En otras sociedades, en cambio, no caen bombas, o es muy extraño encontrarse con una, pero resulta común, casi normal nos atreveríamos a decir, que la muerte sorprenda a su gente con la velocidad del sonido (o incluso con mayor rapidez) en ráfagas brutales o con detonaciones esporádicas dirigidas a posta contra una víctima, o que alguna lleve incluso la etiqueta exculpatoria de las balas perdidas. Y también es habitual que la muerte aparezca allí, a la antigua usanza, reflejada en el acero brillante y filoso de un arma blanca bien templada, usada a traición, premeditación o con sevicia, cortando o punzando la piel con aterradora frialdad.
En esas sociedades explosivas la vida se mantiene permanentemente en equilibrio, mientras la muerte, alerta, se pasea a su aire con absurda normalidad para elegir pronto, muy pronto, a su siguiente víctima.
Pero también sucede que incluso en las sociedades de apariencia pacífica, en aquellas en las que prima la cordura, el diálogo, la libertad y la justicia, de pronto una chispa sea capaz de detonar esas cargas que nadie se daba cuenta que existían, pero que estaban allí, latentes, entre el imbricado y complejo tejido humano que las conforman.
Mientras mayores brechas existan en una sociedad, mayores serán las posibilidades de que una pequeña llama alcance a volarla entera por más serena y madura que ésta se hubiera mostrado. Mientras más desigualdad exista, habrá más fibras capaces de conducir e inflamar el fuego con destructora voracidad. Mientras menos necesidades básicas se atiendan en ella, mayores serán sus problemas sociales, más escalados sus conflictos humanos y más crítico el resentimiento entre sus estratos.

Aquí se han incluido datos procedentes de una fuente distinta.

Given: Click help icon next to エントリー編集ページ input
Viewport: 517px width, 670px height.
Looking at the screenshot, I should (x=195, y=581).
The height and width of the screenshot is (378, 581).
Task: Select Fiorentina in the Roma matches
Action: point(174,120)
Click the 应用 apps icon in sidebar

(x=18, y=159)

Si hoy nos llama la atención lo que está sucediendo en nuestro continente, si aún no salimos del asombro por los brotes sistemáticos de violencia que azotan la región, si seguimos preguntándonos por qué y cómo alcanzamos este punto, o si tan solo sospechamos que todavía no hemos llegado a lo peor, además de exigir a los gobiernos que atiendan primero las necesidades y carencias de esas personas a los que, por desidia, conveniencia política o como resultado de la galopante corrupción, se ha mantenido en estado de postración y marginalidad, debemos plantearnos seriamente la opción de que cada uno desde su espacio trabaje por acortar esas brechas abiertas por décadas, superar nuestras diferencias y equilibrar la desigualdad que nos mantiene en el tercer mundo.
En caso contrario, sin darnos cuenta, estaremos labrando un terreno de pólvora en el que se sembrarán nuevas municiones.